**Your assignment**.
When every entry has been read, print each one back exactly.

**Records shown**.
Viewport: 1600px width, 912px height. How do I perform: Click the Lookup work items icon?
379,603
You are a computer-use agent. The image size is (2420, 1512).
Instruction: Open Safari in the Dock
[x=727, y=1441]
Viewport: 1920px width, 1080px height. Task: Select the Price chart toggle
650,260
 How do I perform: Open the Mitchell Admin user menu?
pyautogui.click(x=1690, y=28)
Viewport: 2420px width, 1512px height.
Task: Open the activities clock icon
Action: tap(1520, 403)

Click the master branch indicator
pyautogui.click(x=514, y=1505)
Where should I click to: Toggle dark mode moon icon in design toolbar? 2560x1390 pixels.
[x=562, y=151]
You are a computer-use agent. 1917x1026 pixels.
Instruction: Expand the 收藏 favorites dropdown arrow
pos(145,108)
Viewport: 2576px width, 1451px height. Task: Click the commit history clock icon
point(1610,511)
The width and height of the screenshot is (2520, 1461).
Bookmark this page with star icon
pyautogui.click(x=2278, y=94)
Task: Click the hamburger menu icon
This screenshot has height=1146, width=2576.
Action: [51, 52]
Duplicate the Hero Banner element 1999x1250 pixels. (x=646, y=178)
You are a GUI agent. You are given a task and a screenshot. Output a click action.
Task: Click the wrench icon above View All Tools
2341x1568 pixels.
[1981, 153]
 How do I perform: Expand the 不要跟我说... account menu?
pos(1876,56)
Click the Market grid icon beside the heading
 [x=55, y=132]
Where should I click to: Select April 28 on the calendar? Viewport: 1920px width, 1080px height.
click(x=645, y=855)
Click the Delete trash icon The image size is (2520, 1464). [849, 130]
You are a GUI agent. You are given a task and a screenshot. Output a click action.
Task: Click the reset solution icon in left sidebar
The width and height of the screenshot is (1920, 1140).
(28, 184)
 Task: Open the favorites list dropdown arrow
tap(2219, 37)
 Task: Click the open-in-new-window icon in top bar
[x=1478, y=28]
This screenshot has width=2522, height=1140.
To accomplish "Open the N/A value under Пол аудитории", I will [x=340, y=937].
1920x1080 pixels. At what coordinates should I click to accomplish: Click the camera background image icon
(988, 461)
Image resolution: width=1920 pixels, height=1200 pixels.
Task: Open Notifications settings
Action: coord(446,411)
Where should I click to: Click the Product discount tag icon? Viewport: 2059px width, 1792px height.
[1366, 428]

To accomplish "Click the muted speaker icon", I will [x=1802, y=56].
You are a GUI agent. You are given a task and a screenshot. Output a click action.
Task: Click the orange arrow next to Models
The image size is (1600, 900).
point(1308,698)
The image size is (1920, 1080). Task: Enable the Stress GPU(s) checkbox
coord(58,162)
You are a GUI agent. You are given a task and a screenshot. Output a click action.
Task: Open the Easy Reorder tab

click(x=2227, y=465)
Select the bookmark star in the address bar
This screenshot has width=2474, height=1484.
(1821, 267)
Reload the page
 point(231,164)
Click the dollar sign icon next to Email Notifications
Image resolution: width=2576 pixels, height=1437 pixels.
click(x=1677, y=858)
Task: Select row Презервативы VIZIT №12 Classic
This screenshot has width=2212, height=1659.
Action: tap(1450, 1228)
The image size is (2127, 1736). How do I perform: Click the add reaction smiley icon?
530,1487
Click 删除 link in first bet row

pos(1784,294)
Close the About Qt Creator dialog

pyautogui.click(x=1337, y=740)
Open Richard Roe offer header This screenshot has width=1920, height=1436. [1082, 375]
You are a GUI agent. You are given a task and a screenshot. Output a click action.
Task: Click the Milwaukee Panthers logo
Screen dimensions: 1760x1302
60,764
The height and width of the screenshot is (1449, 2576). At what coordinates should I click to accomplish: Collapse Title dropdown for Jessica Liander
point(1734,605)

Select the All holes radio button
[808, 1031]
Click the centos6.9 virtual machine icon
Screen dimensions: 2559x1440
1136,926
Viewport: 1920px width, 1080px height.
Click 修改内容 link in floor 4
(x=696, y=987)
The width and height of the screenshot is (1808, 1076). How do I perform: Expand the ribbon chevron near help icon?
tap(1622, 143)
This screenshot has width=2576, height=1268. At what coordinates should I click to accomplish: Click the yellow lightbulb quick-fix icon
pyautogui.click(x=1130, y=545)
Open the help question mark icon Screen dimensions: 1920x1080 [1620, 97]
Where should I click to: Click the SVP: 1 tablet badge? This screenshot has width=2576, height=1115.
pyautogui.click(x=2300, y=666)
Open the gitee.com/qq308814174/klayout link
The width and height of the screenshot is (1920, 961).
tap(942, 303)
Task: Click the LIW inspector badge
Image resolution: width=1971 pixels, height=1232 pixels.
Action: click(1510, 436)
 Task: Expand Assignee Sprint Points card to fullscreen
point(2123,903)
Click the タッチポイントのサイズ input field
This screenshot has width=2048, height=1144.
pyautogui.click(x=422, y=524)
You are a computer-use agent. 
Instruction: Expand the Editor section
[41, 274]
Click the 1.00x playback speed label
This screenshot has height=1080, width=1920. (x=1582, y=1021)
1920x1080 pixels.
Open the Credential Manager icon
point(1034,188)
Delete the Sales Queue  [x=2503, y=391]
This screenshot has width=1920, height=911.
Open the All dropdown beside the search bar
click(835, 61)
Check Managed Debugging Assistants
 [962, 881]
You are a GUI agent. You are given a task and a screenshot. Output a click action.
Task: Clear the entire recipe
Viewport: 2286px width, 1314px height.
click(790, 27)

**Exercise response**.
Viewport: 1600px width, 912px height. How do I perform: Click the Lookup work items icon?
379,603
You are a computer-use agent. The image size is (2420, 1512).
Instruction: Open Safari in the Dock
[x=727, y=1441]
Viewport: 1920px width, 1080px height. Task: Select the Price chart toggle
650,260
 How do I perform: Open the Mitchell Admin user menu?
pyautogui.click(x=1690, y=28)
Viewport: 2420px width, 1512px height.
Task: Open the activities clock icon
Action: tap(1520, 403)

Click the master branch indicator
pyautogui.click(x=514, y=1505)
Where should I click to: Toggle dark mode moon icon in design toolbar? 2560x1390 pixels.
[x=562, y=151]
You are a computer-use agent. 1917x1026 pixels.
Instruction: Expand the 收藏 favorites dropdown arrow
pos(145,108)
Viewport: 2576px width, 1451px height. Task: Click the commit history clock icon
point(1610,511)
The width and height of the screenshot is (2520, 1461).
Bookmark this page with star icon
pyautogui.click(x=2278, y=94)
Task: Click the hamburger menu icon
This screenshot has height=1146, width=2576.
Action: [51, 52]
Duplicate the Hero Banner element 1999x1250 pixels. (x=646, y=178)
You are a GUI agent. You are given a task and a screenshot. Output a click action.
Task: Click the wrench icon above View All Tools
2341x1568 pixels.
[1981, 153]
 How do I perform: Expand the 不要跟我说... account menu?
pos(1876,56)
Click the Market grid icon beside the heading
 [x=55, y=132]
Where should I click to: Select April 28 on the calendar? Viewport: 1920px width, 1080px height.
click(x=645, y=855)
Click the Delete trash icon The image size is (2520, 1464). [849, 130]
You are a GUI agent. You are given a task and a screenshot. Output a click action.
Task: Click the reset solution icon in left sidebar
The width and height of the screenshot is (1920, 1140).
(28, 184)
 Task: Open the favorites list dropdown arrow
tap(2219, 37)
 Task: Click the open-in-new-window icon in top bar
[x=1478, y=28]
This screenshot has width=2522, height=1140.
To accomplish "Open the N/A value under Пол аудитории", I will [x=340, y=937].
1920x1080 pixels. At what coordinates should I click to accomplish: Click the camera background image icon
(988, 461)
Image resolution: width=1920 pixels, height=1200 pixels.
Task: Open Notifications settings
Action: coord(446,411)
Where should I click to: Click the Product discount tag icon? Viewport: 2059px width, 1792px height.
[1366, 428]

To accomplish "Click the muted speaker icon", I will [x=1802, y=56].
You are a GUI agent. You are given a task and a screenshot. Output a click action.
Task: Click the orange arrow next to Models
The image size is (1600, 900).
point(1308,698)
The image size is (1920, 1080). Task: Enable the Stress GPU(s) checkbox
coord(58,162)
You are a GUI agent. You are given a task and a screenshot. Output a click action.
Task: Open the Easy Reorder tab

click(x=2227, y=465)
Select the bookmark star in the address bar
This screenshot has width=2474, height=1484.
(1821, 267)
Reload the page
 point(231,164)
Click the dollar sign icon next to Email Notifications
Image resolution: width=2576 pixels, height=1437 pixels.
click(x=1677, y=858)
Task: Select row Презервативы VIZIT №12 Classic
This screenshot has width=2212, height=1659.
Action: tap(1450, 1228)
The image size is (2127, 1736). How do I perform: Click the add reaction smiley icon?
530,1487
Click 删除 link in first bet row

pos(1784,294)
Close the About Qt Creator dialog

pyautogui.click(x=1337, y=740)
Open Richard Roe offer header This screenshot has width=1920, height=1436. [1082, 375]
You are a GUI agent. You are given a task and a screenshot. Output a click action.
Task: Click the Milwaukee Panthers logo
Screen dimensions: 1760x1302
60,764
The height and width of the screenshot is (1449, 2576). At what coordinates should I click to accomplish: Collapse Title dropdown for Jessica Liander
point(1734,605)

Select the All holes radio button
[808, 1031]
Click the centos6.9 virtual machine icon
Screen dimensions: 2559x1440
1136,926
Viewport: 1920px width, 1080px height.
Click 修改内容 link in floor 4
(x=696, y=987)
The width and height of the screenshot is (1808, 1076). How do I perform: Expand the ribbon chevron near help icon?
tap(1622, 143)
This screenshot has width=2576, height=1268. At what coordinates should I click to accomplish: Click the yellow lightbulb quick-fix icon
pyautogui.click(x=1130, y=545)
Open the help question mark icon Screen dimensions: 1920x1080 [1620, 97]
Where should I click to: Click the SVP: 1 tablet badge? This screenshot has width=2576, height=1115.
pyautogui.click(x=2300, y=666)
Open the gitee.com/qq308814174/klayout link
The width and height of the screenshot is (1920, 961).
tap(942, 303)
Task: Click the LIW inspector badge
Image resolution: width=1971 pixels, height=1232 pixels.
Action: click(1510, 436)
 Task: Expand Assignee Sprint Points card to fullscreen
point(2123,903)
Click the タッチポイントのサイズ input field
This screenshot has width=2048, height=1144.
pyautogui.click(x=422, y=524)
You are a computer-use agent. 
Instruction: Expand the Editor section
[41, 274]
Click the 1.00x playback speed label
This screenshot has height=1080, width=1920. (x=1582, y=1021)
1920x1080 pixels.
Open the Credential Manager icon
point(1034,188)
Delete the Sales Queue  [x=2503, y=391]
This screenshot has width=1920, height=911.
Open the All dropdown beside the search bar
click(835, 61)
Check Managed Debugging Assistants
 [962, 881]
You are a GUI agent. You are given a task and a screenshot. Output a click action.
Task: Clear the entire recipe
Viewport: 2286px width, 1314px height.
click(790, 27)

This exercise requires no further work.